Irrational

We represent the numbers like a vertices of a graph. We link to vertices, if the sum of them is rational.

Suppose there is an odd circle in the graph. Then if the numbers in this circle are $a_1, a_2, \dots a_{2n+1},$ then $a_1+a_2+\dots+a_{2n+1}=S$ is rational, because $(a_1+a_2)+(a_2+a_3)+\dots+(a_{2n+1}+a_1)=2S$ is rational. We can get $S$ in an other way: we add the circle's every second edge and the $2n+1$ . vertex (So $S=(a_1+a_2)+(a_3+a_4)+\dots+(a_{2n-1}+a_{2n})+a_{2n+1}$ ). However $(a_1+a_2), (a_3+a_4), \dots, (a_{2n-1}+a_{2n})$ are all rational, so $a_{2n+1}$ have to be rational too, but it is impossible.

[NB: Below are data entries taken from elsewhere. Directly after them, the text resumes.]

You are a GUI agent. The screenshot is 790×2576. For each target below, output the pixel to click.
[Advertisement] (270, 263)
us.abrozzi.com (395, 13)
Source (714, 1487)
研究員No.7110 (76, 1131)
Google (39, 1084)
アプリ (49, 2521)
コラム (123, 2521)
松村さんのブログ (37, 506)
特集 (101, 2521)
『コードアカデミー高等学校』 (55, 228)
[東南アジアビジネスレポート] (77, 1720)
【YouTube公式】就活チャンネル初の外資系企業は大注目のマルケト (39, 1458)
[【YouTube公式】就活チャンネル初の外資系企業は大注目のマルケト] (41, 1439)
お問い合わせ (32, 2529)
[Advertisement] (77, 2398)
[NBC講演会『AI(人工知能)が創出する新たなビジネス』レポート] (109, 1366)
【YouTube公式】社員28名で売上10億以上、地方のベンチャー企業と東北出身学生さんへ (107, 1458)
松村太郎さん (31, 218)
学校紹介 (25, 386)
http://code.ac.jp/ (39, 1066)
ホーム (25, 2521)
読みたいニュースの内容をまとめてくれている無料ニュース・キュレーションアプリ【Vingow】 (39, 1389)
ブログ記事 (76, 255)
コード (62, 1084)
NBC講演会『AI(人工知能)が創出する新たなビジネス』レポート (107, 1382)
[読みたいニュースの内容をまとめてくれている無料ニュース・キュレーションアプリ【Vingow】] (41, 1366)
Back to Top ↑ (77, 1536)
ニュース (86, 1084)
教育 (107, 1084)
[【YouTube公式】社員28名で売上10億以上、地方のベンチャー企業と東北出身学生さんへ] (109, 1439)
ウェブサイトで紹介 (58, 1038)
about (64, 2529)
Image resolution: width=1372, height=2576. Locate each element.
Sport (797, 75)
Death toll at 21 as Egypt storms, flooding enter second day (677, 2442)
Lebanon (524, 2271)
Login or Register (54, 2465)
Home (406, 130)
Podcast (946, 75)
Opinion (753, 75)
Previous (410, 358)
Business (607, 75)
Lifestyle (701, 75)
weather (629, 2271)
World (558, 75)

So we get an even graph. In one group of vertices there are not less than $\frac{99}{2}$ points. So choosing these numbers the sum of in each pair is irrational.

So $50$ is the minimum? Yes, there is an example:

Let's have the $k+\sqrt{2}, l-\sqrt{2}$ numbers, where $k$ and $l$ are positive integers. If $k=l+1$ or $k=l-1,$ then at this puzzle the maximum is 50.